測試環境 CentOS 8 x86_64 (虛擬機)
程式如下.寫了一支會定期 60 秒寫入時間資料到檔案的 c++ 程式.
[root@localhost ~]# vi test.cpp
#include <fstream>
#include <iostream>
#include <chrono>
#include <ctime>
#include <unistd.h>
using namespace std;
int main() {
while(true)
{
ofstream myFile_Handler;
// File Open
myFile_Handler.open("/tmp/1.txt", std::ios_base::app);
auto timenow = chrono::system_clock::to_time_t(chrono::system_clock::now());
// Write to the file
myFile_Handler << ctime(&timenow) << endl;
// File Close
myFile_Handler.close();
// Sleep
sleep(60);
}
}
編譯成可執行檔.
[root@localhost ~]# g++ test.cpp -o test bash: g++: command not found... Install package 'gcc-c++' to provide command 'g++'? [N/y] y
程式放到 /sbin/ 路徑.
[root@localhost ~]# cp test /sbin/
開始編輯 Systemd Unit Files (一般使用者寫的 service 檔案放在 /etc/systemd/system/ ,系統的放在 /usr/lib/systemd/system).
[root@localhost ~]# vi /etc/systemd/system/test.service [Unit] Description=Test Job [Service] Type=simple ExecStart=/sbin/test [Install] WantedBy=multi-user.target
只簡單設定3個區塊
- [unit]
Description=Test Job
Description 敘述該 Systemd Unit Files 目的.
- [Service]
Type=simple ExecStart=/sbin/test
Type=simple – A long-running process that does not background its self and stays attached to the shell.

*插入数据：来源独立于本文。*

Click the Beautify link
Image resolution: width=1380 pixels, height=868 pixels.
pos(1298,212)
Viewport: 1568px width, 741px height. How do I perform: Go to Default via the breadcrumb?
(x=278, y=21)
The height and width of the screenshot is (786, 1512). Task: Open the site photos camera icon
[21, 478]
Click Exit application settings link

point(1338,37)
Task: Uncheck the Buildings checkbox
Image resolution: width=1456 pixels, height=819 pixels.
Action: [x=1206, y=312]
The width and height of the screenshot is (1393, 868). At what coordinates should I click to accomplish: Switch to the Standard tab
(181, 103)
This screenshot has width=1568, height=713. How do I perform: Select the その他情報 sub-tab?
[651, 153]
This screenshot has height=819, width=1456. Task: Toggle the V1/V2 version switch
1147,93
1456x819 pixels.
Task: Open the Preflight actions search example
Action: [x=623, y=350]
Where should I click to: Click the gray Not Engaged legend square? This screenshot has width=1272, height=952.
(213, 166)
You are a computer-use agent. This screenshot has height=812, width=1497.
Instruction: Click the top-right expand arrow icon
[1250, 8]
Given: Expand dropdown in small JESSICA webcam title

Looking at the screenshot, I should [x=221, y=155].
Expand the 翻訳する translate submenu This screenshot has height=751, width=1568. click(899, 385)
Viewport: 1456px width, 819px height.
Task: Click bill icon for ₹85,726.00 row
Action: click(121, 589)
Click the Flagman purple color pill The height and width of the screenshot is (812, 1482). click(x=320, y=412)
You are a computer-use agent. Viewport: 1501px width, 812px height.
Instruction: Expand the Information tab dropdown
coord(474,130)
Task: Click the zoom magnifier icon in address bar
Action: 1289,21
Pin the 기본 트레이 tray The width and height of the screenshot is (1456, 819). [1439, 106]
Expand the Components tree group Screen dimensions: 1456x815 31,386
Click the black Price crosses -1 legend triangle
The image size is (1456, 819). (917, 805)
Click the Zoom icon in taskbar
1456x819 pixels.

ExecStart – 指定執行程式. - [Install]
WantedBy=multi-user.target
指定哪一個 runlevel 執行.
啟動服務
[root@localhost ~]# systemctl enable test.service
Created symlink /etc/systemd/system/multi-user.target.wants/test.service → /etc/systemd/system/test.service.
[root@localhost ~]# systemctl start test.service
[root@localhost ~]# systemctl status test.service
● test.service - Test Job
Loaded: loaded (/etc/systemd/system/test.service; enabled; vendor preset: disabled)
Active: active (running) since Fri 2022-11-25 11:02:40 CST; 7s ago
Main PID: 89850 (test)
Tasks: 1 (limit: 49322)
Memory: 292.0K
CGroup: /system.slice/test.service
└─89850 /sbin/test
Nov 25 11:02:40 localhost.localdomain systemd[1]: Started Test Job.
檢視 /sbin/test (定期 60 秒寫入時間資料到檔案 /tmp/1.txt) 是否有正常執行.
[root@localhost ~]# cat /tmp/1.txt Fri Nov 25 11:02:40 2022 Fri Nov 25 11:03:40 2022 Fri Nov 25 11:04:40 2022
設定監控 kill 程式.
[root@localhost ~]# auditctl -a exit,always -F arch=b64 -S kill -k kill_process [root@localhost ~]# auditctl -l -a always,exit -F arch=b64 -S kill -F key=kill_process
- -a [list,action|action,list]
- exit – Add a rule to the syscall exit list.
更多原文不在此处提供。